The war on drugs has failed
Last month a number of right-wing Latin American leaders called for a new approach to the dealing with the illicit drug industry that wracks their continent. In turn, here in Australia, a number of normally neo-liberal leaders such as Foreign Minister Bob Carr declared the 30-year old ‘War on Drugs’ to be a failure and called for a new direction in drug policy.
The United Nations claims the global trade in drugs generated US$321.6 billion in 2003, slightly less than 1% of total global commerce. This illegal industry is run by brutal and exploitative cartels that pay poppy and coca growers in places like Afghanistan and Colombia a pittance, then manufacture the finished product and use an army of smugglers to get it to the Western markets where it is sold by another army of suppliers.
In the first half of the last century, drugs like cocaine were legal and freely available. They were used as pain relief and even found in Coca Cola. During the 20th century, laws were tightened and a number of drugs were made illegal.
An attempt in the 1920s to ban the more popular alcohol in the US was a total failure and since then alcohol and nicotine (the biggest killers) have been sold legally but in a restricted way and heavily taxed. Drugs like heroin, cocaine and cannabis were less used and therefore easier to ban.
In 1970 US President Nixon introduced his ‘Comprehensive Drug Abuse Prevention and Control Act’ to eliminate the production, supply and consumption of illegal drugs. This was an attempt to deal with the heroin epidemic amongst US servicemen in Vietnam, which in turn was linked to their demoralisation fighting an unjust war.
In the 1980s Ronald Reagan’s ‘War on Drugs’ was not least a way of expanding the US military presence in Latin America after the retreats following Vietnam. At its peak, the US invaded Panama in 1989 to ousted President Noriega whom the US considered a cog in the regions’ drug industry.
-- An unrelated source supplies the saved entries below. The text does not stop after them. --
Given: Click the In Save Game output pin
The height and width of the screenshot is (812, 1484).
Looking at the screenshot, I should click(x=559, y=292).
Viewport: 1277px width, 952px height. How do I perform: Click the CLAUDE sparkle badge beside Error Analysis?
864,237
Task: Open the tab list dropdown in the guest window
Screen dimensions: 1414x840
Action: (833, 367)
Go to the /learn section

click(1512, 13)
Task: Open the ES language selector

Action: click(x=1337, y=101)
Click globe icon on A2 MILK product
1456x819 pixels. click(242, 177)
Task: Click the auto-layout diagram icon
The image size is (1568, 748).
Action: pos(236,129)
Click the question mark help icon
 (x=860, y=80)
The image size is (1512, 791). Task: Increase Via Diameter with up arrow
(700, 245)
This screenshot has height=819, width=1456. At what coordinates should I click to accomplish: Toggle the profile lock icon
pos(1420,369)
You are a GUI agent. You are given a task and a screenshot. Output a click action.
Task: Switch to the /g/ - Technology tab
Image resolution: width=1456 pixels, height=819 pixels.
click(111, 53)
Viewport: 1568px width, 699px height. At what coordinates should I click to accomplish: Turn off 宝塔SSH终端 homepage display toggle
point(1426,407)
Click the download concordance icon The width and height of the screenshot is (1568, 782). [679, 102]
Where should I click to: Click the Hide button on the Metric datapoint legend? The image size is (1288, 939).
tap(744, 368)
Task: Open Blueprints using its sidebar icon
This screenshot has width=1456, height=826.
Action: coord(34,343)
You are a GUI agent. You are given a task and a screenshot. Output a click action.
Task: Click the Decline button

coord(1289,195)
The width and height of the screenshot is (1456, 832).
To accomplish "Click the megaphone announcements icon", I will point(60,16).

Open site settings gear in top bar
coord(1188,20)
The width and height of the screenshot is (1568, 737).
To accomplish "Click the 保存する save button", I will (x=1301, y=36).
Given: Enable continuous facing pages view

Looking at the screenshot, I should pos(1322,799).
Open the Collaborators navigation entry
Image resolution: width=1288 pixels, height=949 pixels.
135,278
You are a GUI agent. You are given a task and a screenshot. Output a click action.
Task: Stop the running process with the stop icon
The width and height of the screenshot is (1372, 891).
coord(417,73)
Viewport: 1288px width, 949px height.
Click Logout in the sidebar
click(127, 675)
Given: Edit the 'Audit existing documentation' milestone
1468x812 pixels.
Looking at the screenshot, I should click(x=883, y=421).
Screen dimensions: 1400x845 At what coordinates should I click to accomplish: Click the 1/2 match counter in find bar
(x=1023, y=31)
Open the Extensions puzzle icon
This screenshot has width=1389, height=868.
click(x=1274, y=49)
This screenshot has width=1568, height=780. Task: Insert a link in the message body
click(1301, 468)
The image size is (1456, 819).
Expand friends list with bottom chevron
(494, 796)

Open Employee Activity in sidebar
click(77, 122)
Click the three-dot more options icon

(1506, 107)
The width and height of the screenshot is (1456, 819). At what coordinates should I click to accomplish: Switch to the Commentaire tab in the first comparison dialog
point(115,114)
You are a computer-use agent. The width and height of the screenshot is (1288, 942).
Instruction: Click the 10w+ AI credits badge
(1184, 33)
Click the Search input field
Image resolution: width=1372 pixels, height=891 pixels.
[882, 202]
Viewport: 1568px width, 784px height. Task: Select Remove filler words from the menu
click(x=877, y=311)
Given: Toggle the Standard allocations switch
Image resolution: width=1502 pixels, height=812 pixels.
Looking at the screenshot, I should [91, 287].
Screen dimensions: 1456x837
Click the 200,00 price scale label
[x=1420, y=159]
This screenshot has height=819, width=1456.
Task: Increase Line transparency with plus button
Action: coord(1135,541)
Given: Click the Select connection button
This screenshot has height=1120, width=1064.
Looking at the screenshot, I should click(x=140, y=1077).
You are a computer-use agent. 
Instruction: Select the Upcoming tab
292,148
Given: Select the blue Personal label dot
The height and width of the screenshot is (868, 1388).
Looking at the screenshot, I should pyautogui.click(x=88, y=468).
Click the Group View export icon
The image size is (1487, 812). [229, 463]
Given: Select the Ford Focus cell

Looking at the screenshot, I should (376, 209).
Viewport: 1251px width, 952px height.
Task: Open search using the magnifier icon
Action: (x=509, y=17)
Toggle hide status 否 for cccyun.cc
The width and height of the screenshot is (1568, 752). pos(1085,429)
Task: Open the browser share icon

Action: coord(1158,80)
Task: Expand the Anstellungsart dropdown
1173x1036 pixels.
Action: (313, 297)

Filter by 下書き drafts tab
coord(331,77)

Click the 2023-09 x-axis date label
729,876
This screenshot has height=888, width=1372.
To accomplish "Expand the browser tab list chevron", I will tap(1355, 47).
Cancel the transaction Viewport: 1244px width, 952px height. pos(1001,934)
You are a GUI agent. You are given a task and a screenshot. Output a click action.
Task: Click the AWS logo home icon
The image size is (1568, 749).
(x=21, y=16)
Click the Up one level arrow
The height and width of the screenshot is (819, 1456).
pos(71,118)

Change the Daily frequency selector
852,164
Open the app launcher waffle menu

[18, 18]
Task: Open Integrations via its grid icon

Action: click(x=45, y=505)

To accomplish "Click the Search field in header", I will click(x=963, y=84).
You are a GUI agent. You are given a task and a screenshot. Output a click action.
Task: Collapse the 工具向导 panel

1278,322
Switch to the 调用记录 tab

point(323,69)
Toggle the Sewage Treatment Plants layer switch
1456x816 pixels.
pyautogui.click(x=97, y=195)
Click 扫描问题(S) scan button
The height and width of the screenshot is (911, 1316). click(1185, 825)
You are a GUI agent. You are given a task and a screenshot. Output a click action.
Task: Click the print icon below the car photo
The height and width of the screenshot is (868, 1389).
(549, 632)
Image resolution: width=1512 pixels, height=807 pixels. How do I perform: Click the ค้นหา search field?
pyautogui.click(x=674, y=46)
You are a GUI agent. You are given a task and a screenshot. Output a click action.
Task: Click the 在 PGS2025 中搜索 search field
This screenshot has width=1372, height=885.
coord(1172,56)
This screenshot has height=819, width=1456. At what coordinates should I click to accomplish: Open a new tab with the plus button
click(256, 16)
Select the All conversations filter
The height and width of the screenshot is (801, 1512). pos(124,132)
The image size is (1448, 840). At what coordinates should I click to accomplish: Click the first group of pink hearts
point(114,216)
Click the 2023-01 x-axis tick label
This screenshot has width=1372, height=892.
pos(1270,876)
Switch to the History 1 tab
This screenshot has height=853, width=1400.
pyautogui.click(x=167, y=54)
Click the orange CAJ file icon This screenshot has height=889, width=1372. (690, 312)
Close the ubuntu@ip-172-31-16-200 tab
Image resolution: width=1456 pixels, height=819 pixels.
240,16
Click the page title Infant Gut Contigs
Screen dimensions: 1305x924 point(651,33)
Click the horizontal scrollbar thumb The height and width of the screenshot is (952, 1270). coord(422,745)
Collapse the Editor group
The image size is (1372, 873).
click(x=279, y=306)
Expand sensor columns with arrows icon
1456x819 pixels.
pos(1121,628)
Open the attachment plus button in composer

Now, 30 years on, it is clear the ‘War on Drugs’ has not worked. More people than ever are taking drugs including 3.6 million Australians. The criminalisation of the industry has led to an explosion in incarcerations. The US is an extreme example with 500,000 people in jail for drug offences, compared to 40,000 in 1981. Parts of northern Mexico are effectively outside the control of the central state machine and in the past five years, 47,000 have died, often brutally, in Mexico’s drug wars.
The calls by Latin American leaders and Bob Carr are purely pragmatic. They want to take the industry out of the hands of the illegal sector and put it under ‘legal’ big business control in terms of production, distribution and sale. The state could then tax it, opening up a new revenue stream. The Australian claims that taxes could equal as much as $6 billion a year for Canberra!
The massive expenses of prisons, police and surveillance fighting the war on drugs could be slashed, which is a powerful incentive for neo-liberals in these times. The problem they face in shifting course on drug policy is the social conservatism they themselves created in the past to support their system and justify their old policies.
For socialists, we see drug abuse as a public health issue, not a law and order issue. We support decriminalisation of drug use to free millions of ordinary people trapped in criminality due to their addiction.
We think the production and sale of alcohol, tobacco and currently illegal drugs should be taken under democratic state control. In this way the quality of the products can be controlled and it can be sold, without advertising, in a restricted way to non-minors.
Side-by-side with this approach we support investment in education programs about the effects of alcohol, tobacco and drugs. We also support free needle exchanges and the creation of safe injecting facilities to cut the number of heroin related deaths.
Recreational drug use will probably always exist to some degree, however in a socialist society where wealth is shared and everyone has a future, we could expect to see a drop in the number of people using drugs in a harmful and glutinous way. The need for forms of self-medication against the horrors of everyday life under capitalism would be massively eroded.